WebMacro Script and Framework Design Goals
This document records the main things we want to accomplish with this package. Not all of them are present in the current implementation, but even then they do represent the direction we hope to move in.You should also check my Fundamentals of Servlet Design article, which argues for the Model/View/Controller framework which WebMacro embodies.
Here are the simple, direct goals of the WebMacro framework:
- Templates: Make Simple Things Simple
A template should look and feel like an HTML document; the fact that it has some data stuck into it shouldn't obscure its overall appearance.
A template language is not a scripting language. If you want to have advanced scripting features, you should not use a template language to do that--in WebMacro we expect you to open up a block and write a bunch of real programming code when you want to do that.
80% of the time all you want to do is stick some automatically generated output into a web page. WebMacro makes that simple, while still allowing you to use a full fledged standard programming language in those cases where that just won't do.
So taking a page out of the PERL book, we want to make the simple thing simple--and the hard thing not so bad.
- Programming: Use A Standard Language
We want programmers to be able to develop the cool core of their application using a normal programming language. Other tools, such as PHP, try to re-invent the wheel--they create a whole new language that is not as powerful as Java, and you have to learn it.
Why?
There are perfectly good programming languages out there that work great as it is: Java, C++, PERL, etc.--why shouldn't developers use these for the core of their application?
WebMacro is intended to let web developers go back to using standard programming langauges. For starters, Java--but we'll add more languages as time goes by.
- Clean Separation of Form and Function
We want the programmer and the graphics designer to agree on what the page should contain, and then go off and do their separate things. One will write functions that produce the content; the other will write a template that lays it out.
Of course they will have to communicate--the application will demand it.
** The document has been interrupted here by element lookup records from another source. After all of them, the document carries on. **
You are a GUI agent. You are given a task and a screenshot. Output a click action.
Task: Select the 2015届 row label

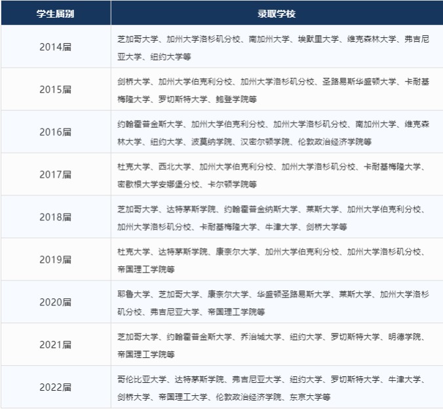(55, 90)
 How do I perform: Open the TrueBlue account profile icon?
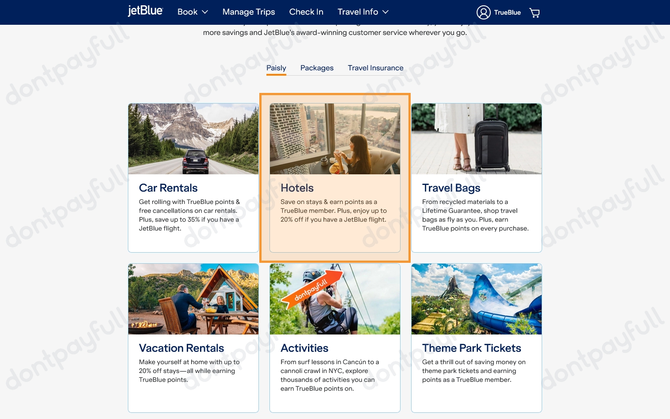[483, 12]
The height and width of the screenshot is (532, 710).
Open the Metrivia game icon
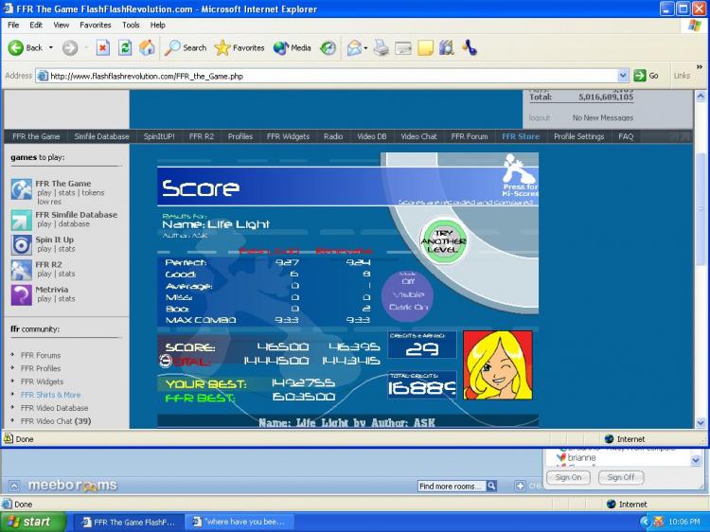click(x=21, y=294)
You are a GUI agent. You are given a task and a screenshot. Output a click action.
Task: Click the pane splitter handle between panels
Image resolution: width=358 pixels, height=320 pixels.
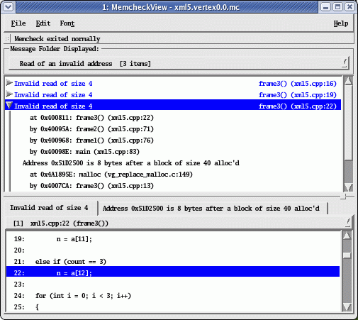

But now they can spend their time together talking about what the application should do, rather than how to get some extra whitespace into table cells--the web designer can do that on their own, and the programmer can get back to implementing cool functionality.
The intent of the WebMacro system is to cleanly separate work that is programming from work that is page design.
One thing we haven't done yet that we hope to do in the future is allow the establishment of a contract: A specification of what automatically generated content will exist so that we can validate templates and programs, proving that they get along before a problem happens. Look for this in verson 1.1 or 1.2.
- Orthagonal to XML
Unlike every other server side language out there, we did not want to violate the XML/HTML language specifications.
Most languages use odd things like <%...%> that are just completely non-standard. Or they embed tags inside of tags in weird ways. Or they make up tags that don't make sense.
Instead we wanted to be independent of XML. We wanted to create a language that would smoothly interoperate with XML, so you could have a document full of our markup and it would ALSO be a valid XML document.
There is a deeper problem here too: If you are trying to generate XML/HTML output, and you are using XML/HTML as your input, and you are also using XML/HTML as your parsing language--well then you are really trying to do three things with the same parse tree, and it is a bloody mess.